Study of Molecular Docking, Molecular Dynamics, Pharmacokinetics and Toxicity Prediction: Compounds from Nigella sativa Linn, Andrographis paniculata Nees, and Propolis as Inhibitors of Mycobacterium tuberculosis Growth

Abstract

Background: Tuberculosis (TB) is caused by *Mycobacterium tuberculosis*, and Multiple Drug-Resistant Tuberculosis (MDR-TB) arises from resistance to first-line treatments like Rifampicin and Isoniazid. Since current TB medications have been used for over four decades, discovering new drug candidates is critical. This research focuses on herbal compounds—Black cumin (*Nigella sativa*), Sambiloto (*Andrographis paniculata*), and propolis—as potential inhibitors of *M. tuberculosis* by targeting DHFR. The objective of the study is to predict the activity of these herbal compounds prior to in vitro and in vivo testing. Methods: This study employed computational tools, including Molegro Virtual Docking (MVD) and Molecular Dynamics (MD), to assess the interactions of the herbal compounds with DHFR (PDB ID: 2CIG). Pharmacokinetic predictions were also conducted to evaluate the absorption and toxicity of the compounds.

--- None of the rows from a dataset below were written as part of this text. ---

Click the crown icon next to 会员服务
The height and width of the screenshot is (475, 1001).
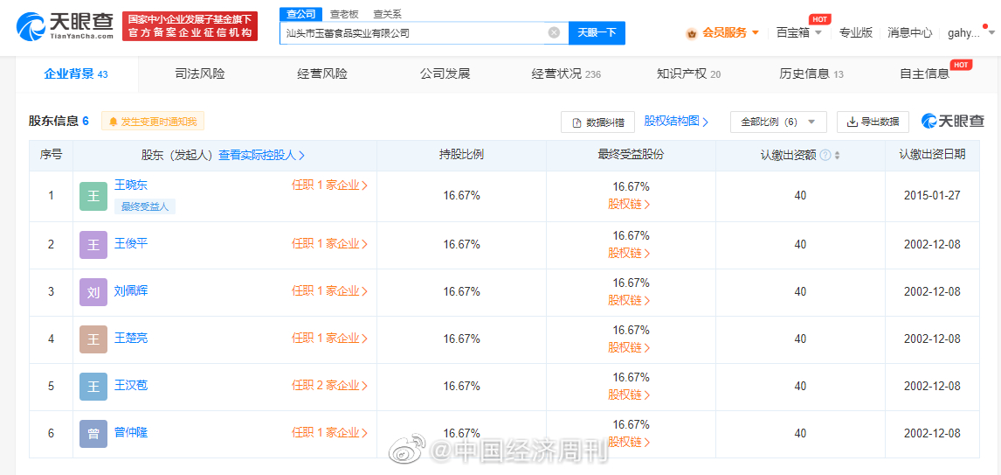click(x=692, y=33)
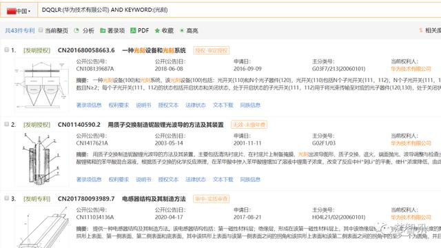Screen dimensions: 441x248
Task: Click the 高亮 highlight icon
Action: click(x=182, y=30)
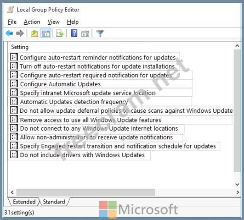Switch to the Extended tab
This screenshot has height=220, width=244.
(x=24, y=202)
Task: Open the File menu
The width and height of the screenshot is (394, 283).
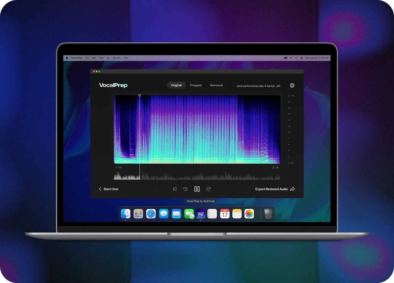Action: pos(87,58)
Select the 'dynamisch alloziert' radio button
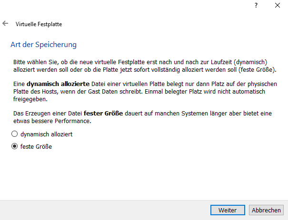288x220 pixels. pyautogui.click(x=14, y=134)
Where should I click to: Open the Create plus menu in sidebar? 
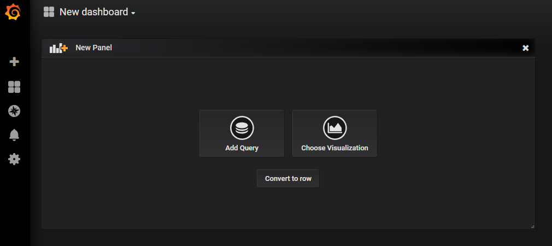14,62
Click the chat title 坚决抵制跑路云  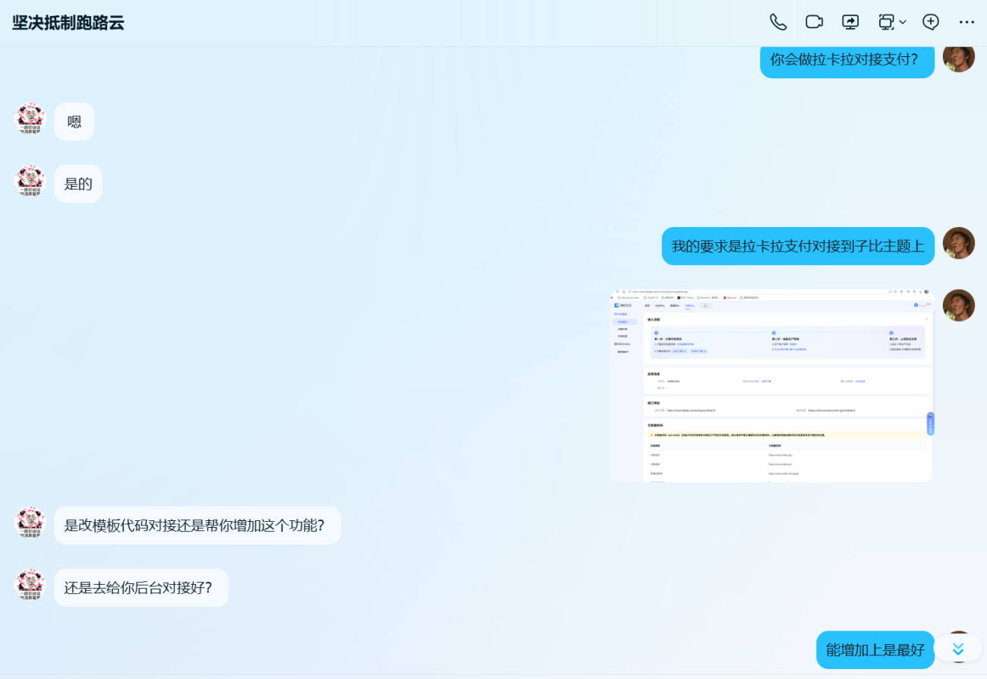68,23
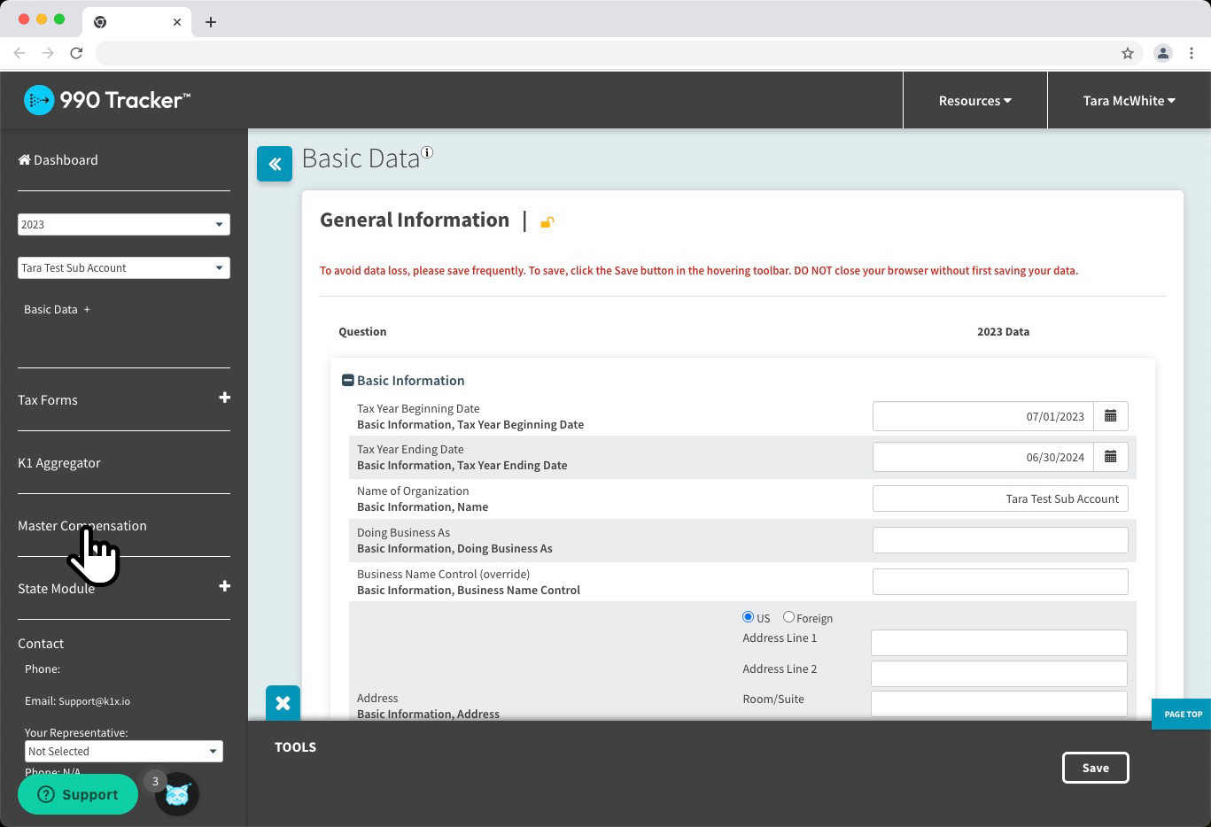The height and width of the screenshot is (827, 1211).
Task: Click the green Support button
Action: 78,794
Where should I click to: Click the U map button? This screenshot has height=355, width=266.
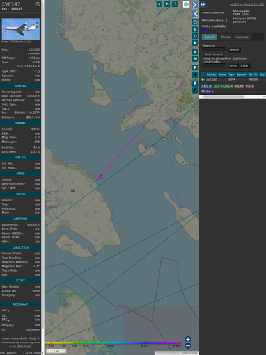(x=159, y=4)
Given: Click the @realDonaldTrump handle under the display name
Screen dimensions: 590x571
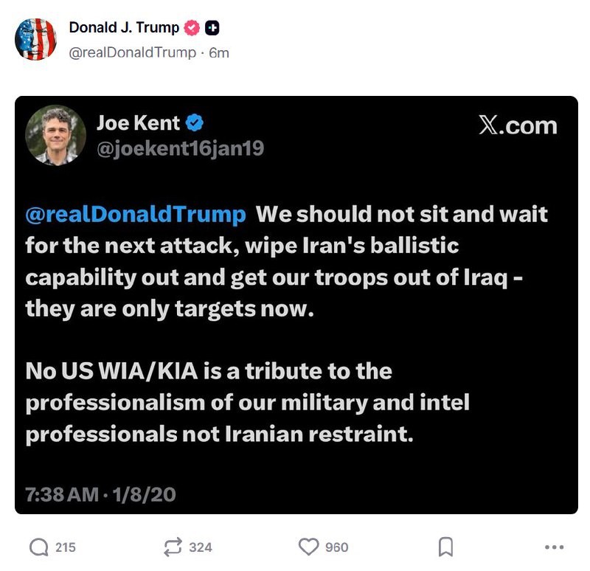Looking at the screenshot, I should coord(132,52).
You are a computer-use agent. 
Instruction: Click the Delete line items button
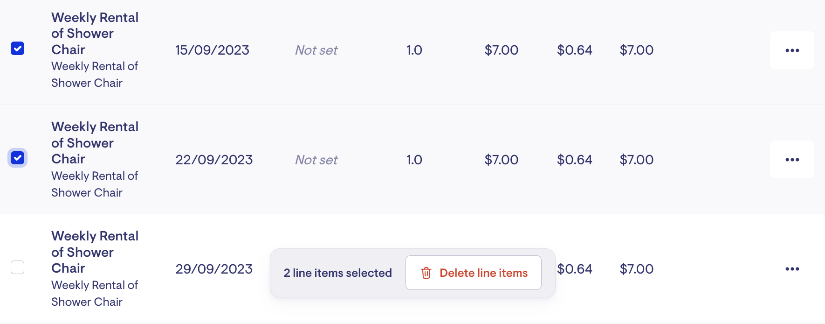(x=473, y=273)
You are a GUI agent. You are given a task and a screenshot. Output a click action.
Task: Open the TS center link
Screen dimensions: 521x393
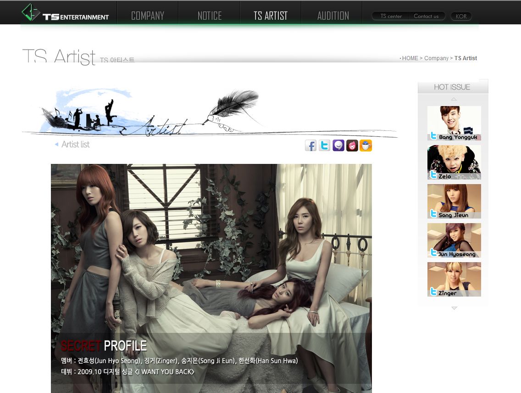391,17
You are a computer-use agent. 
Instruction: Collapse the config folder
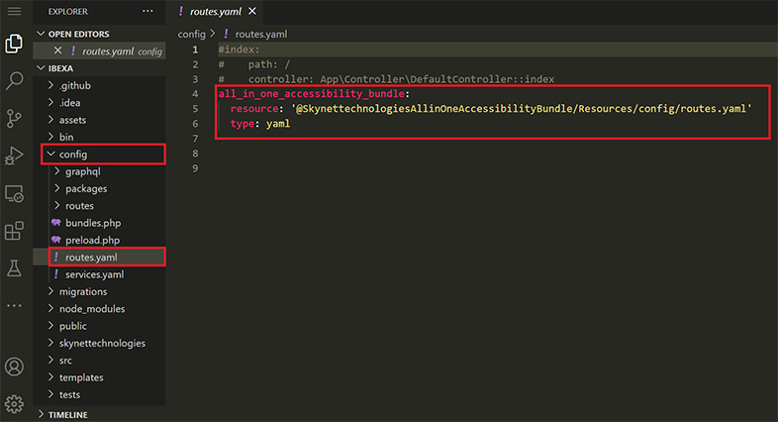point(72,155)
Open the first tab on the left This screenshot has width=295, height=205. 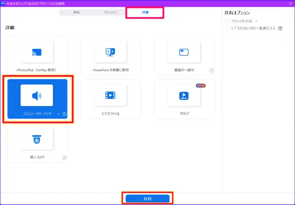pos(77,12)
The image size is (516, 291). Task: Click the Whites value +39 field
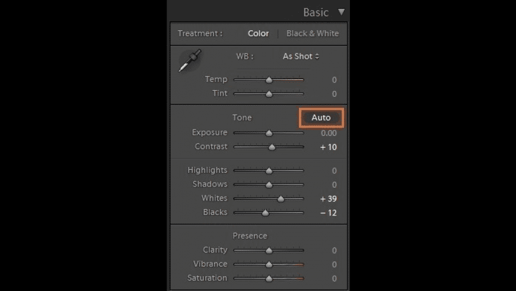coord(328,198)
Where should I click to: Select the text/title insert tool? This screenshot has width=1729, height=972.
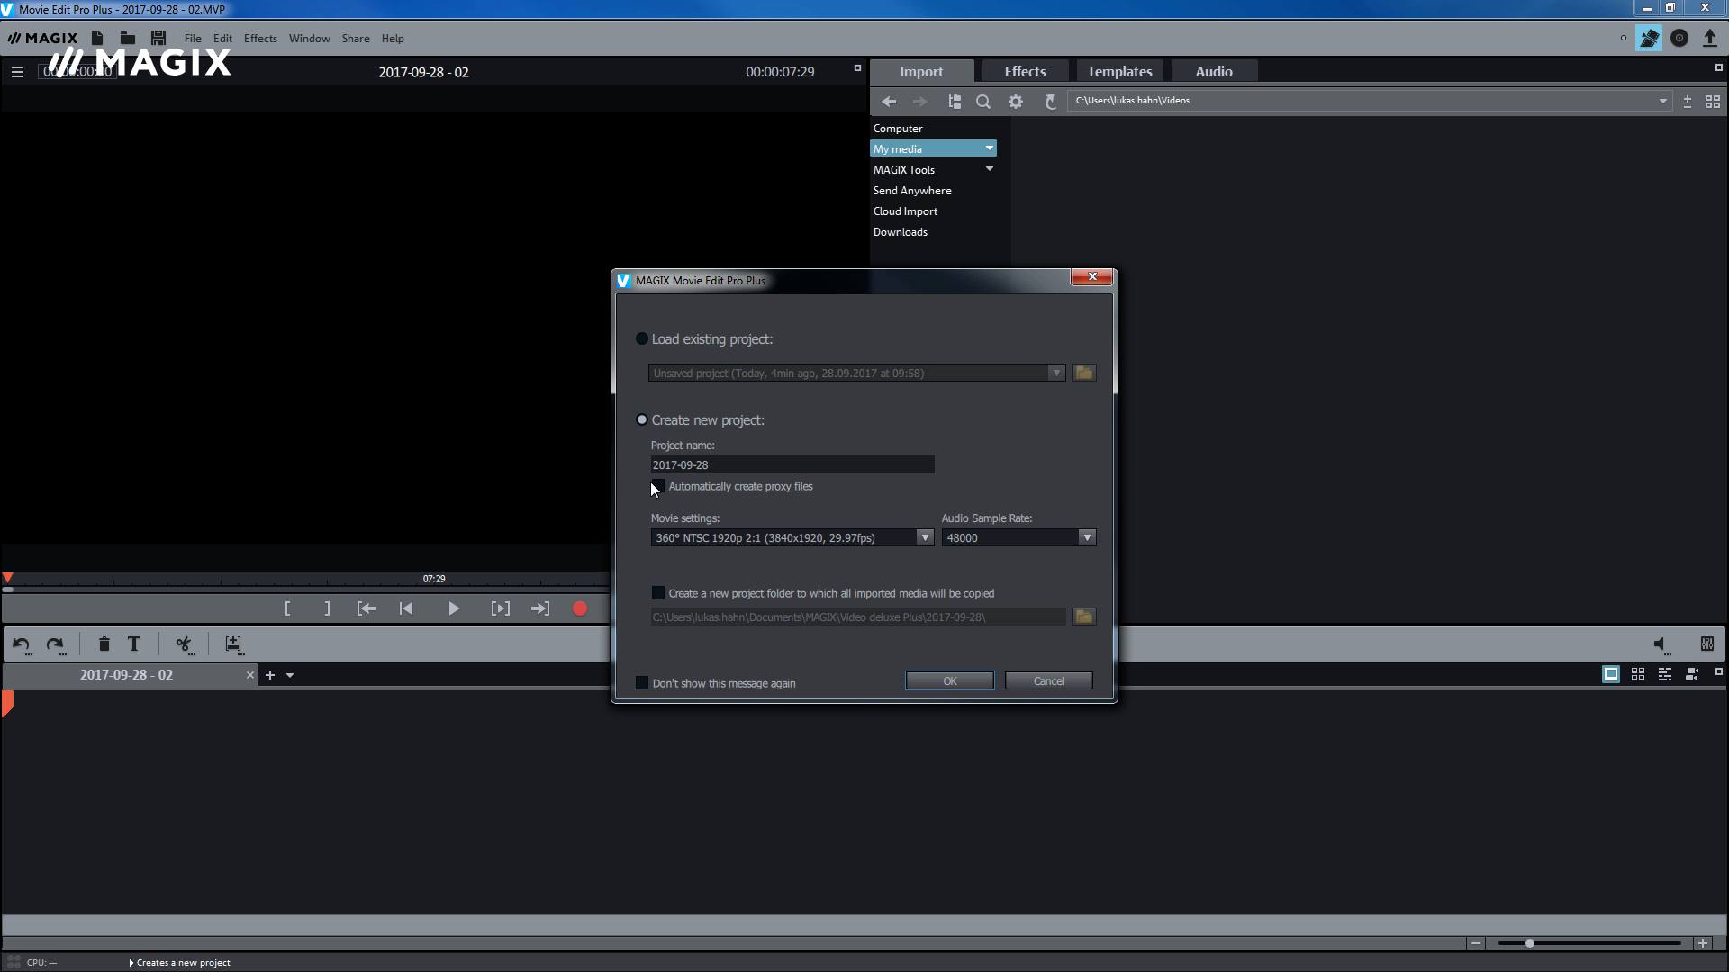point(134,644)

Results: Molecular docking and MD simulations indicated that Andrographolide, Thymoquinone, and Caffeic Acid Phenethyl Ester effectively inhibited the growth of *M. tuberculosis*. The analysis revealed favorable binding interactions and conformational changes in DHFR, with significant activity observed for Thymoquinone. Conclusion: This study suggests that Andrographolide, Thymoquinone, and Caffeic Acid Phenethyl Ester may serve as promising candidates for further development as anti-tuberculosis drugs. Subsequent in vitro and in vivo studies are warranted to validate their therapeutic potential.